Ahmet Şimşek
Kış armudu deyince aklımıza kışın da armut mu olurmuş, Karın, soğugun olduğu dönemde armut nasıl olacak diye düşünürdüm çocukluk yaşlarımda. Çocukça hayaller ve benzetmelerimle Dedem, Hacıahmet Büyükbabama dedim ki: “Kış armudu nasıl oluyor, karda kışta yaprak yok, çiçek yok, armut nasıl olsun?”

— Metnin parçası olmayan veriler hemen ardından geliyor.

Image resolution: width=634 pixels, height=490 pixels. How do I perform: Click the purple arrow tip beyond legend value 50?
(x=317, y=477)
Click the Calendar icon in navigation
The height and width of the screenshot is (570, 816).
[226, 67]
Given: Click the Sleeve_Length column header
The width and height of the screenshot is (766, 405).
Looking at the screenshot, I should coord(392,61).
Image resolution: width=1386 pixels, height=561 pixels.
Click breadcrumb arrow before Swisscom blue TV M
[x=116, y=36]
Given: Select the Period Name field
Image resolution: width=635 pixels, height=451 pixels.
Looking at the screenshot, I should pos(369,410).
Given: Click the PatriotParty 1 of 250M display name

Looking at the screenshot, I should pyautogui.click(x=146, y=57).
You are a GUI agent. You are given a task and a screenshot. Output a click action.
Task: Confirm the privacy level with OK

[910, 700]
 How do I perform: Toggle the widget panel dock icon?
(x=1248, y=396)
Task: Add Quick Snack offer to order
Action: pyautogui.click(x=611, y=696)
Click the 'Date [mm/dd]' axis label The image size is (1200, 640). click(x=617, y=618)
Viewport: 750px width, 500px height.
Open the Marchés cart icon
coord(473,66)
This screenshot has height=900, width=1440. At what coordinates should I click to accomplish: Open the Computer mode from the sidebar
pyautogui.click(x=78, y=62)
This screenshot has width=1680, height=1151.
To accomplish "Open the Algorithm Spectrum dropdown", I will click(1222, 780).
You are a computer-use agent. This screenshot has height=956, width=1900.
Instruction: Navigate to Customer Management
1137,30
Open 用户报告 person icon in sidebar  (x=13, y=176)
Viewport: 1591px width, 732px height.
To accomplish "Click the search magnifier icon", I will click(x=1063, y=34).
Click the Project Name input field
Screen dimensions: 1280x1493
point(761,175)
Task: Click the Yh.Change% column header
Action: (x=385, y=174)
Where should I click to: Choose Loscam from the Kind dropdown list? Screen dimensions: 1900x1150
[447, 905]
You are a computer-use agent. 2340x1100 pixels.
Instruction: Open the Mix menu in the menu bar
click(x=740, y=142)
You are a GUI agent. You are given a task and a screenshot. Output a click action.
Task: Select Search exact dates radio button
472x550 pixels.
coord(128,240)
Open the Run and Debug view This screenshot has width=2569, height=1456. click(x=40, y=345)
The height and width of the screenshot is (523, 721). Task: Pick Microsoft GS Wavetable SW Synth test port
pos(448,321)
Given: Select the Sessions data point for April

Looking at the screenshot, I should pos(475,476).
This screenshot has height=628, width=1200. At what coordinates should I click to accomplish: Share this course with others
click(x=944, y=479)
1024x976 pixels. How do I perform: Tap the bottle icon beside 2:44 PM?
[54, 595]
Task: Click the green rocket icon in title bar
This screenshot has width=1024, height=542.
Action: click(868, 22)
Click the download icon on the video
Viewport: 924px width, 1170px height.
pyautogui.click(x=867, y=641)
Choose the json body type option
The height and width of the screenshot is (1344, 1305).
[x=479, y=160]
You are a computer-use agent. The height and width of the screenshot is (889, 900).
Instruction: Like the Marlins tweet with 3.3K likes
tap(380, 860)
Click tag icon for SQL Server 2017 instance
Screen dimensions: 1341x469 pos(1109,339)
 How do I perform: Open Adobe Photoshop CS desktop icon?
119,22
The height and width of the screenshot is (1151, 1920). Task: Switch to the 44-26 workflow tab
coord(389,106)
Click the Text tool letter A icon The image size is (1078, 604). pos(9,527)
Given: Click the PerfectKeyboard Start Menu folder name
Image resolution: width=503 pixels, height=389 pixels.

Rahmetli dedem elimden tuttu, beni samanlığa götürdü. “Bak evlat aha bu samanları gördünm mü, eşeleyelim bakalım dedi.” Samanlıktaki samanları karıştırdık, sarı sarı armutlar ortaya çıktı. Anlatmaya başladı, “Bu armutları güzün topladık, bazılarını tahta sandıklara doldurduk, bazılarını da samanlara gömdük. Toplarken yemyeşildi, yemek mümkün değildi. Ham armut yenilmiyodu. Buna kış armudu derler, Şimdi kar yağınca havalar soğuyunca bu armutlar sararıyor. Yazdan ayırdığımız cevizlerle armutları, elmaları çıkarıp soba başında sizlerle yiyeceğiz, siz de büyüyünce bu kültürü çocuklarınıza taşıyacaksınız” dedi.
Bu kültürü çocuklarımıza taşıma konusunda çok geç kaldık. Çeşit çeşit organik olmayan meyveler çıktı ortaya. Elmalar ve armutlar soğuk hava depolarında saklanıyor. Kış ve bahar mevsimine gelince çıkarılıyor, elmalar ve armutla hiç te kepermiyor. Aynı kalitede üreticilere ulaştırılıyor.
Tabi bizim çocukluğumuzda bu teknoloji ve bu teknolojilere verilecek paralarımız olmadığı için, doğal yaşamak zorunda kalıyorduk. Şimdiki gibi insanlar gıdalara bu kadar yüksek paralar ödemiyorlardı. Köylüler yiyeceklerini kendileri üretiyorlardı. Şimdi köyde yetişen gıdaların çoğunu köylüler de marketlerden alıyorlar. Yumurta, süt, yoğurt, domates, biber, patlıcan, ekmek, makarna saymakla bitiremediğimiz yiyeceklerimizi köylerde biz üretirken şimdi şehirlerden fabrikasyon, son kullanma tarihli paketlemelerden elde ediyoruz. Böylece sağlıklı yaşama ve organik yaşam rafa kalkmış oluyor.
Sarı sarı kış armudu yemeniz, çocukluğumuzdaki doğal yaşamı yeniden yaşamanız dileğiyle.